Wir sind alle Lords in der Stadt Waterdeep und schicken unsere Agenten-Figuren los, um Heldentruppen zu rekrutieren. Diese müssen Aufgaben erledigen und damit den Ruhm eines der maskierten Machtinhaber der Stadt mehren. Klingt nach Dungeon-Crawler oder Tabletop-Geschnetzel wie Frosthaven? Ist es nicht! Wir haben ein Worker-Placement-Spiel in Reinkultur vor uns.
Vor den Spielenden breitet sich eine Karte von Waterdeep aus. Einige Häuser, genauer gesagt Einsatz-Felder, stehen parat und einige leere Flächen wollen später dazu „gebaut“ werden. Es wird über acht Runden gespielt. Eine Runde endet, nachdem alle reihum ihre Agenten-Figuren in die Stadt gebracht haben. Die Anzahl der Figuren ist abhängig von der Gesamtzahl Personen. Bei drei Personen haben wir genauso viele Figuren zur Verfügung. Bei mehr als vier Spielenden verbleiben nur noch zwei Agenten-Figuren. Jede Person erhält nach der fünften Runde eine weitere Figur.
Was machen wir mit den Figuren? Wir setzen sie auf den Häusern ein. Zum einen können wir in einigen Häusern Ressourcen … Entschuldigung … Heldenklassen anwerben. Diese werden durch Holzklötzchen in den Farben weiß (Priester), lila (Magier), orange (Kämpfer) und schwarz (Diebe) dargestellt und aufgrund ihrer Form einfach viel zu oft als Ressourcen angesehen.

Diese Helden müssen in der richtigen Mischung und Anzahl für die ausliegenden Quests gesammelt werden. Dafür ist es notwendig, sich erst diese mit einer Aktion (Einsatz-Feld des entsprechenden Hauses) zu sichern und in die eigene offene Quest-Ablage zu überführen. Jedes Abenteuer hat einen Titel, einen Typ und etwas Flavourtext. Meist passt der Typ mit den zu sammelnden Heldenklassen hervorragend überein und wird dank des Flavourtextes etwas überspitzt dargestellt. Für die „Beschaffung“ eines magischen Gegenstandes werden neben Magier auch Diebe benötigt.
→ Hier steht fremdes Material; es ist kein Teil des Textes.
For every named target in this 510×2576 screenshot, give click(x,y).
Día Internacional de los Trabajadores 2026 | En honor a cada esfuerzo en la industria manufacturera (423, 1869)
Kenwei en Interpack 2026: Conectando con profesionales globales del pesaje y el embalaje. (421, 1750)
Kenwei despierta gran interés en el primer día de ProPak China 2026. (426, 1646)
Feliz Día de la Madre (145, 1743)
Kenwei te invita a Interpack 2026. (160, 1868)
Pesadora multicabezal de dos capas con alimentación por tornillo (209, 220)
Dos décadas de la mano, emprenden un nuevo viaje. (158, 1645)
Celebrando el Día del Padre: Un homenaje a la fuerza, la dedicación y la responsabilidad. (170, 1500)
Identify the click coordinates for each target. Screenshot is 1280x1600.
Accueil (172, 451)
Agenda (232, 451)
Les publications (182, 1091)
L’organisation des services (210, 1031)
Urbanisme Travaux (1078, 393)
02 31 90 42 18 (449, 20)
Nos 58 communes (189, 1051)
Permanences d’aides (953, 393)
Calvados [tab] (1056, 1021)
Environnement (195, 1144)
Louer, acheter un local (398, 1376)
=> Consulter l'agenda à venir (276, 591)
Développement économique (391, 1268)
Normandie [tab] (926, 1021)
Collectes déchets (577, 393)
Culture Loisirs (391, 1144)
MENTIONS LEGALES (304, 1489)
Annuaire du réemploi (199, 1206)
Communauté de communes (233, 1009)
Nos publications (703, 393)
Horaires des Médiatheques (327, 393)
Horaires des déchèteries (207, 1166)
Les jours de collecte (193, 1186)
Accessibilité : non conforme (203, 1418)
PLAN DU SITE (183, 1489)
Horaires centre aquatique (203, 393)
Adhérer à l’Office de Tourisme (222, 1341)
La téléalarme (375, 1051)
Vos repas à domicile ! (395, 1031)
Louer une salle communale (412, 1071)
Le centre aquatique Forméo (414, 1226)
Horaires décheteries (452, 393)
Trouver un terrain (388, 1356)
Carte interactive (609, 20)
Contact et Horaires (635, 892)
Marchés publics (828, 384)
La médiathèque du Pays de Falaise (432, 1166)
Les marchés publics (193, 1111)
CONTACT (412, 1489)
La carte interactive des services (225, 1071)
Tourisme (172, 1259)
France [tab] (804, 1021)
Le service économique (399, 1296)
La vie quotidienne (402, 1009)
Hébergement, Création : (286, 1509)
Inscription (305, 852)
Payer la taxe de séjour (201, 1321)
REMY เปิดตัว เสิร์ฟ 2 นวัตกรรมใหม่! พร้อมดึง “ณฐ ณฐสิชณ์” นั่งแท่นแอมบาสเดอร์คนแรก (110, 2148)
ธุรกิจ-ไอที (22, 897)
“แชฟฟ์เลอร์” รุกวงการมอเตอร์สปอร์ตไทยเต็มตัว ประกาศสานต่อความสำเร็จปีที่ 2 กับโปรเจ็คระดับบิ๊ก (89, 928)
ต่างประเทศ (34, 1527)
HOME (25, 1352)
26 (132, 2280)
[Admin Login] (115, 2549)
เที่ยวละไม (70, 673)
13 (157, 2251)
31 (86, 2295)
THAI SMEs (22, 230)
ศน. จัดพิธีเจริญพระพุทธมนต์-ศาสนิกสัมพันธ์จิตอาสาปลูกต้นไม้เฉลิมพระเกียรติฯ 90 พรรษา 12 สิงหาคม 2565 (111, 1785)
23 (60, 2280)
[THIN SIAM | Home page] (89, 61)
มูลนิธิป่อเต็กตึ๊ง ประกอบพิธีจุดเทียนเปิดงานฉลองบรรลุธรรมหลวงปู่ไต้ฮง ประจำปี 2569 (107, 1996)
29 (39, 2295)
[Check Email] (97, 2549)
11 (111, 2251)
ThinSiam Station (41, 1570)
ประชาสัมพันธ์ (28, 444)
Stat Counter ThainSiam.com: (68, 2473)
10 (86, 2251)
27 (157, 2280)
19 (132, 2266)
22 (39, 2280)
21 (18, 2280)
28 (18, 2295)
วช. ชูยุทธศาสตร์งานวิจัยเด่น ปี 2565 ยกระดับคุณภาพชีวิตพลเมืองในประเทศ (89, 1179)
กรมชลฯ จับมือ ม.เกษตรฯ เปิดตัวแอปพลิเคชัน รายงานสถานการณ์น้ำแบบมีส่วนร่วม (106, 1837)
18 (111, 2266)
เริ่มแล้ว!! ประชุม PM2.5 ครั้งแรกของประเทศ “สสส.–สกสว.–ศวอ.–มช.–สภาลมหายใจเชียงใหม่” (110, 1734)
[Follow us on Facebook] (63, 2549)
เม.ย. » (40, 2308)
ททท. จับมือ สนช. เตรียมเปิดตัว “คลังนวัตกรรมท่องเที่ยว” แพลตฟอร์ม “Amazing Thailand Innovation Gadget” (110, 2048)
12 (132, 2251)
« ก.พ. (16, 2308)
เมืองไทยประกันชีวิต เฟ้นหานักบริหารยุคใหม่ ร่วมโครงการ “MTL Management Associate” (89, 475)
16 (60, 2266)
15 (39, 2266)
Erfüllte Quests geben in der Regel Siegpunkte und oft auch weitere Ressourcen zurück. Es gibt darüber hinaus aber auch Plot-Quests, die dauerhafte Boni vergeben. Da gibt es zum Beispiel eine Plot-Quest, die es erlaubt, eine Aktion auf einem bereits besetzten Haus-Feld durchzuführen oder immer wenn man eine magische Ressource akquiriert, erhält man eine Intrigenkarte. In jedem Fall kann die richtige Reihenfolge bei der Erfüllung der Abenteuer helfen. Erhält man in etwa bei einer Quest als Belohnung vier Diebe zurück und benötigt für eine andere Quest eine ähnliche Anzahl, lässt sich eine Engine aufbauen. Zumindest in Teilen, denn man darf pro eigenen Zug nur eine Quest lösen. Eine gewisse Vorausplanung ist also notwendig.
Besetzte Einsatz-Felder sind für die anderen blockiert (first come, first serve). Es gibt aber noch mehr Elemente zum Ärgern, wie in etwa die Intrigenkarten. Davon gibt es drei Arten. Die nette Art erlaubt es meist, ein paar Ressourcen zu bekommen. Manchmal sogar, dass auch die Mitspielenden etwas bekommen. Die Angriffs-Art (Attack) nimmt vornehmlich Ressourcen von den anderen Mitspielenden weg oder nervt in einer anderen Form. Die schlimmste Kartenart sind aber die verpflichteten Abenteuer. Diese spielt man immer zu einem der Mitspielenden aus. Der muss nun erst diese mit den richtigen Ressourcen lösen, bevor er seine eigenen Quests weiter verfolgen darf.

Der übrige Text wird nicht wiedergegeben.